Thursday, November 12, 2009

X-Trace: A Pervasive Network Tracing Framework

R. Fonseca, G. Porter, R. H. Katz, S. Shenker, I. Stoica, "X-Trace: A Pervasive Network Tracing Framework," NSDI'07, (April 2007).
This paper presents X-Trace, a pervasive Network Tracing Framework. The idea is that different applications spanning multiple administrative domains working over different contexts make it extremely difficult to have a comprehensive view of the system. Though various diagnosis tools do exist but mostly they are either layer specific or application specific. X-Trace aims to be pervasive and generic in its approach (at the cost of requiring agreements from ADs to support it).

The idea is that the user invokes X-Trace when initiating an application task by inserting X-Trace metadata in the resulting request consisting of flags (specifying which component of metadata is placed in it), a unique TaskID, TreeInfo field (consisting of ParentID, OpID and EdgeType tuple), Destination Info (optional field to indicate the N/W adress to send reports to) and an Options field to accomodate future extensions. This metadata propagates through the network using pushDown() and pushNext() calls. pushDown() pushes metadata down the logical layer while pushNext() pushes metadata at the same level on the next components. Each node is responsible to store its X-Trace metadata which is then sent back to the report server and aids in the construction of a trace tree. This tree will help the report server to see the entire trace of how packets traveled into the network and based on incomplete/broken traces, can help the administrator to judge possible network problems.
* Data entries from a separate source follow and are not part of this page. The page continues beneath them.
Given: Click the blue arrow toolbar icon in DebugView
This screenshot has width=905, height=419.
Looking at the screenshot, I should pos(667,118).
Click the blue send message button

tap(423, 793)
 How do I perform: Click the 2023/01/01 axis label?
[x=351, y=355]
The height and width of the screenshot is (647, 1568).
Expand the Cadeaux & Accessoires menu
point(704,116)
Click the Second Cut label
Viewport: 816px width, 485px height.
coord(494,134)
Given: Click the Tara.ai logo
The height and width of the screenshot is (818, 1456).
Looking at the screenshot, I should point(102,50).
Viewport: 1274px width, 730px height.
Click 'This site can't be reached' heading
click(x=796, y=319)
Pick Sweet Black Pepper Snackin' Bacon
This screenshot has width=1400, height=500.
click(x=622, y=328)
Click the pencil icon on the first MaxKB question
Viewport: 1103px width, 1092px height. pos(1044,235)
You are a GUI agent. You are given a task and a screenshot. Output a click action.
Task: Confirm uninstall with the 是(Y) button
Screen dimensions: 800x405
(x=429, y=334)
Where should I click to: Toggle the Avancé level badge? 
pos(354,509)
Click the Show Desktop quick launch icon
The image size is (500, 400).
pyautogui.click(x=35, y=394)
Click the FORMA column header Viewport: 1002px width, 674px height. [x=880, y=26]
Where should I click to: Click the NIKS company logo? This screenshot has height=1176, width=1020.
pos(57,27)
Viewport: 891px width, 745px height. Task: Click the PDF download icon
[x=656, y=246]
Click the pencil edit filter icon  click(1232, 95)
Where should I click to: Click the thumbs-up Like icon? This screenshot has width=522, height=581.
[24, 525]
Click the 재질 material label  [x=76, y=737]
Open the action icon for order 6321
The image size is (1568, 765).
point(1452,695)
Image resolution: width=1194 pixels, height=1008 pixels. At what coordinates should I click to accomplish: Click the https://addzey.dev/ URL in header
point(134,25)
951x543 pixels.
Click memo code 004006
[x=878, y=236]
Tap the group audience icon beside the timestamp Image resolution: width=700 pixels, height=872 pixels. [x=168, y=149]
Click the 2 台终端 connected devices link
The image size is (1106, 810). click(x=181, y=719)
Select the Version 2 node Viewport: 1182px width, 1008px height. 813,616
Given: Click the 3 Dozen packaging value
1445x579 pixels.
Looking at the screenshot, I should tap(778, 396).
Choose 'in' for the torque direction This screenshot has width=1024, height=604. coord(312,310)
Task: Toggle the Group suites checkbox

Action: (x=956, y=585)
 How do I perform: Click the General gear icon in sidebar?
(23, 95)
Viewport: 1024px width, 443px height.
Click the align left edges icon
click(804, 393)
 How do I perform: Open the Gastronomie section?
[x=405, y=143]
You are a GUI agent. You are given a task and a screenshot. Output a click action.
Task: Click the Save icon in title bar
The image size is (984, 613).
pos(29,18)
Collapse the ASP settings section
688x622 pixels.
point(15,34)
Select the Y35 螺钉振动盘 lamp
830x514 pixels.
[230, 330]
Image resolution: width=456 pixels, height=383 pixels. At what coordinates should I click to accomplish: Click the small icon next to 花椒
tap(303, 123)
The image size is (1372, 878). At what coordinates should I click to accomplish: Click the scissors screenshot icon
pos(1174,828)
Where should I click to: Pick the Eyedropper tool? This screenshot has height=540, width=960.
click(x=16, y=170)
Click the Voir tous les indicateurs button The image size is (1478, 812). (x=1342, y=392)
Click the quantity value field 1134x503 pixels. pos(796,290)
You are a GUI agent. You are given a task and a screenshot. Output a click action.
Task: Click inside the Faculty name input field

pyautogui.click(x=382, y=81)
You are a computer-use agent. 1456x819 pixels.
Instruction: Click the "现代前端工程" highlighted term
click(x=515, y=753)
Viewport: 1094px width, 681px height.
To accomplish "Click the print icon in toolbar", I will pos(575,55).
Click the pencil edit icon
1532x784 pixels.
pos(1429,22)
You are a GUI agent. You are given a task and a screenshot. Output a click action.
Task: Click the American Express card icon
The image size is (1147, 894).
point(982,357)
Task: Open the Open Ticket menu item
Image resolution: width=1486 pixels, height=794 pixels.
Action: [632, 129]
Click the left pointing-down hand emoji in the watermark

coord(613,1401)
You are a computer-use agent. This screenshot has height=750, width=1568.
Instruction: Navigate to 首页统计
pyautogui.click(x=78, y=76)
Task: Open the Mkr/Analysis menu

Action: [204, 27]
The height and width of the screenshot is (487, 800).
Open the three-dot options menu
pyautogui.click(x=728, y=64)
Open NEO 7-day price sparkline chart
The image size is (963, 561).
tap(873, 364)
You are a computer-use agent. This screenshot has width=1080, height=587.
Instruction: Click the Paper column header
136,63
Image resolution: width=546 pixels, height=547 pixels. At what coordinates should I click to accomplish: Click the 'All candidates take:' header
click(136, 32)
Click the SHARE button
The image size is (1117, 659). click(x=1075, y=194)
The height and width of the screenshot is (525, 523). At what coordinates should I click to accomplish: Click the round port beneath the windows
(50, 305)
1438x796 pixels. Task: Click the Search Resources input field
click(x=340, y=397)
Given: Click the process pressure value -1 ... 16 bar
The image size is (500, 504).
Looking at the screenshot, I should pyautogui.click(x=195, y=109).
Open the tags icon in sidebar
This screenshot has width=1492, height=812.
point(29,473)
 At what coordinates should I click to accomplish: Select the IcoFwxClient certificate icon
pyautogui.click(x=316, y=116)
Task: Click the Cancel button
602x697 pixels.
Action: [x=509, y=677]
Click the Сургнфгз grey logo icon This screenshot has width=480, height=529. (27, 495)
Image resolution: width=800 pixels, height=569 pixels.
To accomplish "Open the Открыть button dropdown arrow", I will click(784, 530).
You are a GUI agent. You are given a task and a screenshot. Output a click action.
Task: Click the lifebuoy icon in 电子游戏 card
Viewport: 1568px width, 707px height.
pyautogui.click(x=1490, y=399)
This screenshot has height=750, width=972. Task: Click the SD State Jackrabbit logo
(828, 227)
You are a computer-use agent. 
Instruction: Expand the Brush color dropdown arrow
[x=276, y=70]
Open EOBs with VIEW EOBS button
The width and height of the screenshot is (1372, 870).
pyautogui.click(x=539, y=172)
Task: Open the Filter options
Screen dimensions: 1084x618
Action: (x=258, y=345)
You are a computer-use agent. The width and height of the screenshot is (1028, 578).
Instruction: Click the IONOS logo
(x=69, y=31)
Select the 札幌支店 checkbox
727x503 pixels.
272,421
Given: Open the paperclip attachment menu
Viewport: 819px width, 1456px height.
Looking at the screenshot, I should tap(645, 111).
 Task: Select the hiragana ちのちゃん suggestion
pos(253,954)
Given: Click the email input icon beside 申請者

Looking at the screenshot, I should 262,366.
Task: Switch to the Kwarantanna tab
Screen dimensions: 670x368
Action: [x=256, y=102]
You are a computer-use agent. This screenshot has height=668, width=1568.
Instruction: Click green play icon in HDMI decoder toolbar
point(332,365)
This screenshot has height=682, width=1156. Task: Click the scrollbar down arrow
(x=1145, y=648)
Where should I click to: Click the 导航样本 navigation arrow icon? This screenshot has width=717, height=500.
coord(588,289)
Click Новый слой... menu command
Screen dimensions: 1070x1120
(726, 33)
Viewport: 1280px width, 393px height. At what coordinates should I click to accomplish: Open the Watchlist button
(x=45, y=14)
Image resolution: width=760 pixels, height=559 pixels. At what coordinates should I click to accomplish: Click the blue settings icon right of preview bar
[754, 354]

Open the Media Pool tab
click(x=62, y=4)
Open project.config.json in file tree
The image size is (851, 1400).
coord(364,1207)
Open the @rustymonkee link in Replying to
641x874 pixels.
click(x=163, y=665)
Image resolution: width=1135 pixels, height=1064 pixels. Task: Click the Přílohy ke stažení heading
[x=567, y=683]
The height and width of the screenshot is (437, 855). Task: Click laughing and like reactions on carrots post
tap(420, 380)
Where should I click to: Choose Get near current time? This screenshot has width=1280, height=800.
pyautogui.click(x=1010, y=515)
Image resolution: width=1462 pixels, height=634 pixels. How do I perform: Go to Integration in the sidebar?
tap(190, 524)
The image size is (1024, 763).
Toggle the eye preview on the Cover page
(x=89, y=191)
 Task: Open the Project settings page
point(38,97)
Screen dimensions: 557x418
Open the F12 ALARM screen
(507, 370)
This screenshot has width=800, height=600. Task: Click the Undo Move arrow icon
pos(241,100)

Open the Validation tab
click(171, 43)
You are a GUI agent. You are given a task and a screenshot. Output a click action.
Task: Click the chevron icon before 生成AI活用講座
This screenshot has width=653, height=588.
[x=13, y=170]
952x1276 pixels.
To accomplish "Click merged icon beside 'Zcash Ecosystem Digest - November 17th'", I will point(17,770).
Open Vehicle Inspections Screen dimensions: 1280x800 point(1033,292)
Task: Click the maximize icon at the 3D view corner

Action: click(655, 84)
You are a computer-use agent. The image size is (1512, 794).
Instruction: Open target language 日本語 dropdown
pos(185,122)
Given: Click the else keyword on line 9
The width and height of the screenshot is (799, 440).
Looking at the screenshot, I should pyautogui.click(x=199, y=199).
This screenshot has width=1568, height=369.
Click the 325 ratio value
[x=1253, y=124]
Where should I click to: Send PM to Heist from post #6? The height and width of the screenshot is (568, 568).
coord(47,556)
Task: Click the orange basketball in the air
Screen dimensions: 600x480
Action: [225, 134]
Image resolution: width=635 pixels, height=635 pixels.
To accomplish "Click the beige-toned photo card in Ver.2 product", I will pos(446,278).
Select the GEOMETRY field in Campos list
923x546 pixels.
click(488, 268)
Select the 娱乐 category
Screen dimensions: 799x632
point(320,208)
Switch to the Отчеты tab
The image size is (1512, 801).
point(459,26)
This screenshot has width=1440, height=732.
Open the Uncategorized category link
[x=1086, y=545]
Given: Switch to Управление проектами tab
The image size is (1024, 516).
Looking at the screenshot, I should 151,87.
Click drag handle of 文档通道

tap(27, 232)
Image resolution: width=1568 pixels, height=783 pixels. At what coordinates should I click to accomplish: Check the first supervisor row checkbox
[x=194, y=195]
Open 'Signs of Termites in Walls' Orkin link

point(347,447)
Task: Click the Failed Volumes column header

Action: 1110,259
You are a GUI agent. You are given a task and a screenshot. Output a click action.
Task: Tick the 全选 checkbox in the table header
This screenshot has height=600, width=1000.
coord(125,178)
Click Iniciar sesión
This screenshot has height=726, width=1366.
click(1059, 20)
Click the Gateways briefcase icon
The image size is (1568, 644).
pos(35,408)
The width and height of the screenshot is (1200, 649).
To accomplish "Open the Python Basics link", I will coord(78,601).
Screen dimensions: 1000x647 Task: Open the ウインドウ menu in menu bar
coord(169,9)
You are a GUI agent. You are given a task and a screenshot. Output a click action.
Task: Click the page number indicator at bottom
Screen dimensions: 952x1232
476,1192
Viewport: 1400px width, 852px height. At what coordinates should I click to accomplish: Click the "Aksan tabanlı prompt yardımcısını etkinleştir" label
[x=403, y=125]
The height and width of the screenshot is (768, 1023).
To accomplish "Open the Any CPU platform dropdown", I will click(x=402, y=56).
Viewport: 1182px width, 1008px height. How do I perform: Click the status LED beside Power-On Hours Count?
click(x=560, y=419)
Further the authors talked about additional uses of X-trace in tunneling, ISP connectivity troubleshooting and link layer tracing mechanisms. They evaluated the system by deploying 3 scenarios: DNS resolution, a three-tiered photo-hosting website and a service accessed through i3 overlay network.

Comments
Another well written paper. Talks about a very real problem and proposes a very generic solution. However a few questions arise over the effectiveness and ease of deployment of the protocol:
  1. Requires modifications in clients, servers and network devices to support X-Trace metadata. This limits its quick deployment.
  2. Though the authors claim that partial deployment of X-Trace can help in finding faults at some granularity, it remains an open question as to how useful will be these partial graphs.
  3. Loss of reports back to the reporting servers may be assumed as failures. 
  4. Though I donot understand this quite well, but the authors admitted that tree structure doesn't capture all possible network actions. They talked about quorum protocols or a controller that sends jobs to many working nodes and waits for all to complete.
Overall, I guess it would also be interesting to discuss how X-Trace can be extended on the lines of NetMedic to automatically detect network failures or misconfiguration errors too. 

1 comment:

  1. Your last point is actually something I have tried to interest students in. The overhead of embedding X-trace in existing code has been an impediment, but we have it in Hadoop and nobody has really picked it up for debugging and diagnosing purposes.